__Zadanie A__
Zamień na listę numerowaną wiersze rekordów od pierwszego wiersza rekordów aż do wiersza z "pos(64,727)" włącznie, pomijając puste wiersze.
===
Grupy dyskusyjne   »   pl.soc.polityka   »   Ciekawa opowieść o nieciekawej postaci

Ciekawa opowieść o nieciekawej postaci

Data: 2010-11-07 19:16:04
Autor: Kawecki jest debilem
Ciekawa opowieść o nieciekawej postaci
Ciekawa opowieść o nieciekawej postaci

     * Kategoria: Polska
     * czwartek, 4 listopada 2010 09:48

Biografia Bronisława Komorowskiego autorstwa Wiktora Świetlika to może nie do końca biografia „niezależna”, ale z pewnością bardzo ciekawie napisana historia o mało ciekawej postaci.



„Bronisław Komorowski. Pierwsza niezależna biografia”. To tytuł najnowszej książki Wiktora Świetlika. Czy aby jednak to biografia tak do końca „niezależna”?

„Po jej lekturze wiem jednak o nowym prezydencie Rzeczpospolitej znacznie więcej, nie mam natomiast pojęcia, na kogo głosował jej autor i czy wybór dokonany przez Polaków 4 lipca 2010 r. uważa on za korzystny dla naszego kraju” – pisze prof. Antoni Dudek we wstępie do książki Świetlika.

Ja jednak po jej przeczytaniu nie mogę powiedzieć, że dowiedziałam się czegoś specjalnie nowego na temat postaci Bronisława Komorowskiego. Niewątpliwie, autor biografii snuje barwną i bogatą opowieść o prezydencie RP, ale raczej jest to zbudowane na kanwie powszechnie znanych już faktów. „Książka Świetlika nie ujawnia nowych, sensacyjnych faktów z życia Bronisława Komorowskiego, ale solidnie opisuje te już wcześniej znane” - napisał portal TVN24 w dniu, w którym pozycja trafiła do księgarń.

Na półce z bajkami

„W tym typowym dla stalinowskiej Polski dniu w podwrocławskich Obornikach Śląskich po raz pierwszy zakwilił Bronek Komorowski, późniejszy marszałek Sejmu i prezydent Rzeczypospolitej Polskiej". To jedno z pierwszych zdań otwierających opowieść Świetlika o Komorowskim. Czytając je, ma się wrażenie, że książka bardziej niż biografię przypomina taką barwną, bardzo ciekawą, ale jednak opowieść.

Wspomniany już prof. Dudek sztukę, jakiej podjął się Świetlik, nazywa umiejętnym manewrowaniem między hagiografią a pamfletem. Ten hagiograficzny nurt daje szczególnie o sobie znać zwłaszcza na początku, bowiem jej autor snuje bogatą opowieść o przodkach Komorowskiego, klarownie wyjaśnia historię jego rzekomo skradzionego tytułu hrabiowskiego, przytacza barwne anegdotki. Wszystko to sprawia, że książkę, zwłaszcza jej pierwsze rozdziały, czyta się bardzo lekko i przyjemnie, ale… brak tu znamion literatury biograficznej.
===
__Zadanie B__
Oceń, czy poniższe stwierdzenia zgadzają się z tekstem o biografii Bronisława Komorowskiego. Przy każdym odpowiedz tak lub nie i przytocz dokładnie słowa tekstu, które to rozstrzygają.
(i) Autorem biografii Bronisława Komorowskiego jest Antoni Dudek.
(ii) Portal TVN24 napisał, że książka Świetlika nie ujawnia nowych, sensacyjnych faktów z życia Komorowskiego.
(iii) Prof. Dudek określa pracę Świetlika jako umiejętne manewrowanie między hagiografią a pamfletem.
===
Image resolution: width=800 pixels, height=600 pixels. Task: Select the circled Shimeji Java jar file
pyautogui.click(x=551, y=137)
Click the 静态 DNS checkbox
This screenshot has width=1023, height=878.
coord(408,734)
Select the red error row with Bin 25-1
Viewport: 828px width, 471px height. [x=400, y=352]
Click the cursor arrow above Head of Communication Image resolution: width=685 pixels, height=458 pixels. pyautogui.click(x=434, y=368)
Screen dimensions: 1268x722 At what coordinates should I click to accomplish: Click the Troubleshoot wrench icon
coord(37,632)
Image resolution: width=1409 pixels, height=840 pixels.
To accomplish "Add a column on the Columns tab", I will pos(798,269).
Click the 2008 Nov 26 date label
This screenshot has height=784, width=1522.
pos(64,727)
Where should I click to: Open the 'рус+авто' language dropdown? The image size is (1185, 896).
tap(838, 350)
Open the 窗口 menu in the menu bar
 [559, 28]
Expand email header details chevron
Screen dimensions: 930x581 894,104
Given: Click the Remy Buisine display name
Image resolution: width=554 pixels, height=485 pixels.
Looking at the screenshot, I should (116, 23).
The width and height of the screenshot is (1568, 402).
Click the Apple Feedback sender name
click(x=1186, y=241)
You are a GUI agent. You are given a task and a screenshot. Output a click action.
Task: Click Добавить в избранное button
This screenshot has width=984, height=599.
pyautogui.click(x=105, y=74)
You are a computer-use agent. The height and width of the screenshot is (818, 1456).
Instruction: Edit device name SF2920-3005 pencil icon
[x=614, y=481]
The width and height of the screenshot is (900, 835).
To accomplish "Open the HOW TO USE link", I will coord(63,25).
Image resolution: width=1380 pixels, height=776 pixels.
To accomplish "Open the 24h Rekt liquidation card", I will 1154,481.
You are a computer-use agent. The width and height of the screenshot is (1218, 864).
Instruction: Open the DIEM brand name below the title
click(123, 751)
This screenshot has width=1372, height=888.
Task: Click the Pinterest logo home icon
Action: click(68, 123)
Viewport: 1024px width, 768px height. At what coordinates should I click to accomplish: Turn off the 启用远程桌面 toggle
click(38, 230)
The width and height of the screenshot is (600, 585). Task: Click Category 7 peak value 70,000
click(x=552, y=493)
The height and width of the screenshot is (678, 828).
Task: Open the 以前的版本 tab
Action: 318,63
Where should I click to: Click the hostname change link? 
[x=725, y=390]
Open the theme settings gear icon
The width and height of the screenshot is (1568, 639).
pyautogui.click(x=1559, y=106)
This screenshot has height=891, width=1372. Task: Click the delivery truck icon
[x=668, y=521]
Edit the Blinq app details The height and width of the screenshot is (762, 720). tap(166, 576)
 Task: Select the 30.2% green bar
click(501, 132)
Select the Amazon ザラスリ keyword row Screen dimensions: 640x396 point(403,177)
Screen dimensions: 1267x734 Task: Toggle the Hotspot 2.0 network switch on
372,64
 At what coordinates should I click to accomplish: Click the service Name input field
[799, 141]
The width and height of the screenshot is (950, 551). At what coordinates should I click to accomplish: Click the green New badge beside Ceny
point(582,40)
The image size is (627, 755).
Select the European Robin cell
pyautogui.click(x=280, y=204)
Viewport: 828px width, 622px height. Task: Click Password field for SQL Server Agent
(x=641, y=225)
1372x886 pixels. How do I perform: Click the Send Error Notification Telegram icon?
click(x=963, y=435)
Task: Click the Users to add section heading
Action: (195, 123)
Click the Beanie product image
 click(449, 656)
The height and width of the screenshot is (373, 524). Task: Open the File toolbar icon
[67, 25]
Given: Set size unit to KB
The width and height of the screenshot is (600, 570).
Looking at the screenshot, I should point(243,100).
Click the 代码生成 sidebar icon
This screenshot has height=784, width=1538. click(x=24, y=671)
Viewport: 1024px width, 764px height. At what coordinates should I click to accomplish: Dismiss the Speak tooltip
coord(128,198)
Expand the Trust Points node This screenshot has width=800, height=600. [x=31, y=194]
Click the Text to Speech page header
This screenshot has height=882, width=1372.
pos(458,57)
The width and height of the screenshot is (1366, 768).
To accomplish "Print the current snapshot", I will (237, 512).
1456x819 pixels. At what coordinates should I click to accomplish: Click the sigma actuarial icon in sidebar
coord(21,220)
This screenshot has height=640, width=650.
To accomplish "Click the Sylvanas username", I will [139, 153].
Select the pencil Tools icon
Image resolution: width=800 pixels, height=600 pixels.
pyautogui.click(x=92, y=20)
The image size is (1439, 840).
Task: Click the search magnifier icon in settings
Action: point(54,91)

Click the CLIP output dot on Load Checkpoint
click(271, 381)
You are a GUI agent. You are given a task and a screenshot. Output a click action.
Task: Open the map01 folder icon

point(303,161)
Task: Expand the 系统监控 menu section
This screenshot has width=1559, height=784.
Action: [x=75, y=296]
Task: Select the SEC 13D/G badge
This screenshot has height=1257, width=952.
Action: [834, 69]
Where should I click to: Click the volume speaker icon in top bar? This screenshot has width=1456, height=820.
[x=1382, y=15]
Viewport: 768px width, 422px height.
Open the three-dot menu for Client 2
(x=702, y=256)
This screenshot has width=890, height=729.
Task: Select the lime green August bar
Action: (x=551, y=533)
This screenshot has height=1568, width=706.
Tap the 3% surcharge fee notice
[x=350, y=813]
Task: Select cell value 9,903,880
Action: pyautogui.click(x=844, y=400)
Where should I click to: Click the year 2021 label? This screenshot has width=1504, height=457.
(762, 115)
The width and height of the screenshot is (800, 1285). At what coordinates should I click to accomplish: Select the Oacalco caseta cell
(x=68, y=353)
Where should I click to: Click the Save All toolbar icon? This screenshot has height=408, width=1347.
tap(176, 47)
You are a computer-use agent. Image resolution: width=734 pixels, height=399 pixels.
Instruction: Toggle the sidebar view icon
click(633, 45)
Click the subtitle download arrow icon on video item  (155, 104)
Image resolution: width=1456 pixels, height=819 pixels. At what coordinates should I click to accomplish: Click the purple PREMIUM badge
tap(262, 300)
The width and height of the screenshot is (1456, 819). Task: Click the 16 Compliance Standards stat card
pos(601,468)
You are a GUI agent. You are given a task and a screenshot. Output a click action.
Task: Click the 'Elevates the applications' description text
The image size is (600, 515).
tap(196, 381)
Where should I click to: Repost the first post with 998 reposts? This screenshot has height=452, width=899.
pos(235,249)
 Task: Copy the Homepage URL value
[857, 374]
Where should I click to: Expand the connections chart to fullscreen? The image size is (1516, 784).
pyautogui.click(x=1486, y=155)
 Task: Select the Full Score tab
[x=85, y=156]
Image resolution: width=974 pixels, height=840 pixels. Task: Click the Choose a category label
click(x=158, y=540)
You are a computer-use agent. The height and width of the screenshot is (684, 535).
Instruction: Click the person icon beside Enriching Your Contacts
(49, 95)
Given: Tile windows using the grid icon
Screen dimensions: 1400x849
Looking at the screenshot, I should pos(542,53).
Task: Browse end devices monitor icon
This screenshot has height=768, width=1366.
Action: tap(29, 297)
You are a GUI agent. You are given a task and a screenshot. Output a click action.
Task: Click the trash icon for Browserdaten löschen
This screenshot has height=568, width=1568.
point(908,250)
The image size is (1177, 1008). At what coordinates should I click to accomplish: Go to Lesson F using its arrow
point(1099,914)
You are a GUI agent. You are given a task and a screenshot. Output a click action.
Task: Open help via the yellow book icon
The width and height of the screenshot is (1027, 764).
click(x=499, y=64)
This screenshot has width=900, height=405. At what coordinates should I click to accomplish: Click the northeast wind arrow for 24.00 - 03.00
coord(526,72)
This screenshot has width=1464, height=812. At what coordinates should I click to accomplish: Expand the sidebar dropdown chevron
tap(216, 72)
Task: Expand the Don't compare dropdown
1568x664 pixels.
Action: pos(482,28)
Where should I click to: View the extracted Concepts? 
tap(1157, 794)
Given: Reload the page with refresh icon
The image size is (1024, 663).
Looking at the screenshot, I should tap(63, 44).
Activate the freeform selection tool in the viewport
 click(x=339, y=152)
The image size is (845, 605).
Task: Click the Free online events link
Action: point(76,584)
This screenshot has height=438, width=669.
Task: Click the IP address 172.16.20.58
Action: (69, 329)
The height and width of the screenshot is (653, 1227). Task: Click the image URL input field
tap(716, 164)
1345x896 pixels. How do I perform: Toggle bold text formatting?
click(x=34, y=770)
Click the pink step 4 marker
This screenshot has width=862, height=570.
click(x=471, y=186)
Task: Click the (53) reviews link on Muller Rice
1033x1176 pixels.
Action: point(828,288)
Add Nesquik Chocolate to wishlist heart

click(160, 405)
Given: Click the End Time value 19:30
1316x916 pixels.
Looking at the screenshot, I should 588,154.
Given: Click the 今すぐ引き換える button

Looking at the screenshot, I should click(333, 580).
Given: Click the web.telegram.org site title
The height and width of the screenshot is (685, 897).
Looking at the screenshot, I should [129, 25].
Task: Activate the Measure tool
===
__Wynik końcowy A__
1. Image resolution: width=800 pixels, height=600 pixels. Task: Select the circled Shimeji Java jar file
2. pyautogui.click(x=551, y=137)
3. Click the 静态 DNS checkbox
4. This screenshot has width=1023, height=878.
5. coord(408,734)
6. Select the red error row with Bin 25-1
7. Viewport: 828px width, 471px height. [x=400, y=352]
8. Click the cursor arrow above Head of Communication Image resolution: width=685 pixels, height=458 pixels. pyautogui.click(x=434, y=368)
9. Screen dimensions: 1268x722 At what coordinates should I click to accomplish: Click the Troubleshoot wrench icon
10. coord(37,632)
11. Image resolution: width=1409 pixels, height=840 pixels.
12. To accomplish "Add a column on the Columns tab", I will pos(798,269).
13. Click the 2008 Nov 26 date label
14. This screenshot has height=784, width=1522.
15. pos(64,727)

__Wynik końcowy B__
(i) Nie: „Biografia Bronisława Komorowskiego autorstwa Wiktora Świetlika”.
(ii) Tak: „Książka Świetlika nie ujawnia nowych, sensacyjnych faktów z życia Bronisława Komorowskiego”.
(iii) Tak: „sztukę, jakiej podjął się Świetlik, nazywa umiejętnym manewrowaniem między hagiografią a pamfletem”.